## [Texte affiché]

Ces précisions ont été apportées par le juge qui a admis que le dispositif permettant au Gouvernement de confier une mission à un ou plusieurs parlementaires a été conçu afin de ne pas mettre à mal la séparation des pouvoirs législatif et exécutif et que, depuis son introduction dans le système juridique français, il se présente comme un accessoire de la fonction parlementaire. Le Conseil constitutionnel a eu l’occasion de l’indiquer dans une décision du 7 novembre 1989. En l’occurrence, il a relevé que « le parlementaire appelé à effectuer une mission temporaire à la demande et pour le compte du Gouvernement continue d’appartenir au Parlement » et que la « mission qu’exerce un député ou un sénateur à la demande du Gouvernement ne s’inscrit pas dans l’exercice de sa fonction de parlementaire », sachant « d’ailleurs qu’une telle mission peut être confiée à une personne qui n’est pas membre du Parlement »19. Le Conseil d’État s’est inscrit dans le prolongement de cette décision en admettant que la mission confiée à un député ou à un sénateur « auprès d’une administration ou en son sein constitue le premier acte de l’exécution d’une mission administrative dont ce parlementaire se trouve temporairement investi ». Pour le juge administratif, « un tel acte est détachable des rapports entre le pouvoir exécutif et le pouvoir législatif tels qu’ils sont organisés par la Constitution »20.

Ce caractère accessoire emporte un certain nombre de conséquences, qui font du dispositif des parlementaires en mission un ensemble juridique équilibré et proportionné ayant pour finalité d’associer le plus possible les différents pouvoirs publics intéressés par une telle désignation et de ne pas placer l’élu ainsi désigné en situation de dépendance vis-à-vis du Gouvernement.

En premier lieu, si elle est le fait d’un pouvoir discrétionnaire du pouvoir exécutif et si ses contours ne sont pas définis avec précision par le Code électoral, la décision prise par le Gouvernement prend la forme d’un décret individuel du Premier ministre. Cet acte administratif, qui fait grief et qui est susceptible d’être contesté par la voie un recours pour excès de pouvoir21, doit comporter des visas qui font référence à la Constitution ainsi qu’à l’article LO 144 du Code électoral pour les députés ou à l’article LO 297 du même code pour les sénateurs, l’objet de la mission et sa durée étant plus rarement précisés. En tout état de cause, « dans les enceintes parlementaires, cette désignation ne fait l’objet que d’une information de l’assemblée à laquelle le parlementaire appartient par une lecture en séance publique. Quant à la publication de cette désignation au Journal officiel, elle n’est pas systématique »22.

## [Énoncé]
Donnez la suite du texte sur les parlementaires en mission, en partant de sa dernière phrase.

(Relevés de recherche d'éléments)
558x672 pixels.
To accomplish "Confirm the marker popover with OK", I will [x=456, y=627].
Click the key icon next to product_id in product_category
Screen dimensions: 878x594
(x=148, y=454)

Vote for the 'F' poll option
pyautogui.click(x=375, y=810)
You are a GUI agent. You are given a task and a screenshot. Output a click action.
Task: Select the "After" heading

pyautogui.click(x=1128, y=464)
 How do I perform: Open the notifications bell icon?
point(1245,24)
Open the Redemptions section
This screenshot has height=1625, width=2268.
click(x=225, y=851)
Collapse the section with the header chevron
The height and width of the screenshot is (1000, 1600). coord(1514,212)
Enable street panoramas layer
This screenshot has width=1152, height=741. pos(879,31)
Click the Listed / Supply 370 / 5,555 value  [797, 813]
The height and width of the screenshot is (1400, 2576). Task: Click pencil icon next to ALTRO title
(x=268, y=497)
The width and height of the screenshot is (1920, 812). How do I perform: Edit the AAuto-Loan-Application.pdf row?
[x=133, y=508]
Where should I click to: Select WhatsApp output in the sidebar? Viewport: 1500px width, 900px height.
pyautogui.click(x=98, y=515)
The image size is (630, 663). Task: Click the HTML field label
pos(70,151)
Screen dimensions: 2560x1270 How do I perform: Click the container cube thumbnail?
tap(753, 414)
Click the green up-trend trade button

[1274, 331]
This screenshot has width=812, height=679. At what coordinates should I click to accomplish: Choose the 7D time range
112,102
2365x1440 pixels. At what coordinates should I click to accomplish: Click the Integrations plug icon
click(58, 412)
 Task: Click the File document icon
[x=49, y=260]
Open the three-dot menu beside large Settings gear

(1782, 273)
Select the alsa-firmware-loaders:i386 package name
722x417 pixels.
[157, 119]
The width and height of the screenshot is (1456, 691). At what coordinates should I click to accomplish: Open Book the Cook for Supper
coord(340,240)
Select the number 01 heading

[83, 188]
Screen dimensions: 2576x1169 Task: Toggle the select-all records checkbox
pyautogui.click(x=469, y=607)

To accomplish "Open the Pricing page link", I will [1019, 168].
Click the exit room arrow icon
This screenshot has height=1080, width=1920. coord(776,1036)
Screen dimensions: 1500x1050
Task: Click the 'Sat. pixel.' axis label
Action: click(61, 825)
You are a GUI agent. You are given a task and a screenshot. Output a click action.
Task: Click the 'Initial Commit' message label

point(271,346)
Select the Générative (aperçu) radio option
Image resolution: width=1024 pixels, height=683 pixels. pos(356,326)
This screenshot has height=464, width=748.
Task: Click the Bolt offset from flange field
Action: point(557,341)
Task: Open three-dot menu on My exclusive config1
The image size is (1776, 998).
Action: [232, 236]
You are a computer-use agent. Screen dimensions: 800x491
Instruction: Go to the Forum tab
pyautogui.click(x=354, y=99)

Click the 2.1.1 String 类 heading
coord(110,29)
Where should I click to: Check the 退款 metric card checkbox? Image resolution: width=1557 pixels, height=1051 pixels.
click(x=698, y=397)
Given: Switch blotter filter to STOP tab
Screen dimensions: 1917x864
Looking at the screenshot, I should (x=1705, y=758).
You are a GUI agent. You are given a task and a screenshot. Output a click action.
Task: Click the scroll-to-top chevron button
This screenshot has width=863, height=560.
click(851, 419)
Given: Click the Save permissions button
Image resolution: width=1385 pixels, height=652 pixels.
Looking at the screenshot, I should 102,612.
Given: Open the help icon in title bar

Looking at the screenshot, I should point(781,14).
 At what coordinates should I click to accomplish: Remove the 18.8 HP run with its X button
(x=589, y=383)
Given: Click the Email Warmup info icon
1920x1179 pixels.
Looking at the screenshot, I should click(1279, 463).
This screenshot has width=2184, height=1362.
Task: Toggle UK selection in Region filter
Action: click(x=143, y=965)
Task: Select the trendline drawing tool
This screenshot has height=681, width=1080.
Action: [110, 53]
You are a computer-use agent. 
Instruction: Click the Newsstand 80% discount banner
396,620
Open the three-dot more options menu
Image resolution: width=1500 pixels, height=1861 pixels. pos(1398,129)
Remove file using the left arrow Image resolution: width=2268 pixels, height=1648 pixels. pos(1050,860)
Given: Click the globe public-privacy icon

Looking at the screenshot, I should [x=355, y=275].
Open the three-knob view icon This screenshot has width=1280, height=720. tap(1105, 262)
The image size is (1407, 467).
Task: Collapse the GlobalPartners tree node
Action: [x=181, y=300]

## [Réponse ci-dessous]
En deuxième lieu, dès lors que la mission confiée à un parlementaire par le Gouvernement est liée à la détention de son mandat national, celle-là prend fin au moment où le mandat vient à échéance, même si, comme le fait remarquer Hugues Portelli, il « pourrait poursuivre la mission qui lui a été confiée »23.

En troisième lieu, durant les six mois prévus par le Code électoral, l’élu continue de disposer de l’ensemble des prérogatives prévues par la Constitution et le règlement de la chambre dans laquelle il siège. Il peut ainsi exercer son droit d’amendement ou bien encore déposer des questions orales ou écrites24. Mieux encore, et comme l’a rappelé le Conseil constitutionnel dans sa décision de 1989, le parlementaire en mission est autorisé, dans les conditions prévues par l’article 27 de la Constitution, à user de son droit de vote voire à le déléguer à l’un de ses collègues. Partant, le député ou le sénateur en mission continue à bénéficier, pour ses activités parlementaires, des immunités pénales qu’il tient de l’article 26 de la Constitution. Cette protection ne vaut donc pas pour les actes qu’il serait amené à produire dans le cadre de sa mission temporaire. Le juge l’a d’ailleurs reconnu explicitement : « Le rapport établi par un parlementaire, lorsqu’il exerce une mission dans les conditions définies à l’article LO 144 du Code électoral, ne saurait être regardé comme un acte accompli par lui “dans l’exercice de ses fonctions” au sens du premier alinéa de l’article 26 de la Constitution »25. Pour le Conseil constitutionnel, « en exonérant de façon absolue de toute responsabilité pénale et civile un parlementaire pour des actes distincts de ceux accomplis par lui dans l’exercice de ses fonctions, [la loi déférée] méconnaît le principe constitutionnel d’égalité devant la loi et est par suite contraire à la Constitution ». On précisera que si les élus désignés conservent « leur mandat dans les assemblées et leur place dans les commissions, les ministres auprès desquels ils seront placés mettront à leur disposition les moyens nécessaires. Ces parlementaires en mission pourront avoir accès aux dossiers, participer aux réunions de travail présidées par les ministres ainsi qu’aux comités interministériels spécialisés »26.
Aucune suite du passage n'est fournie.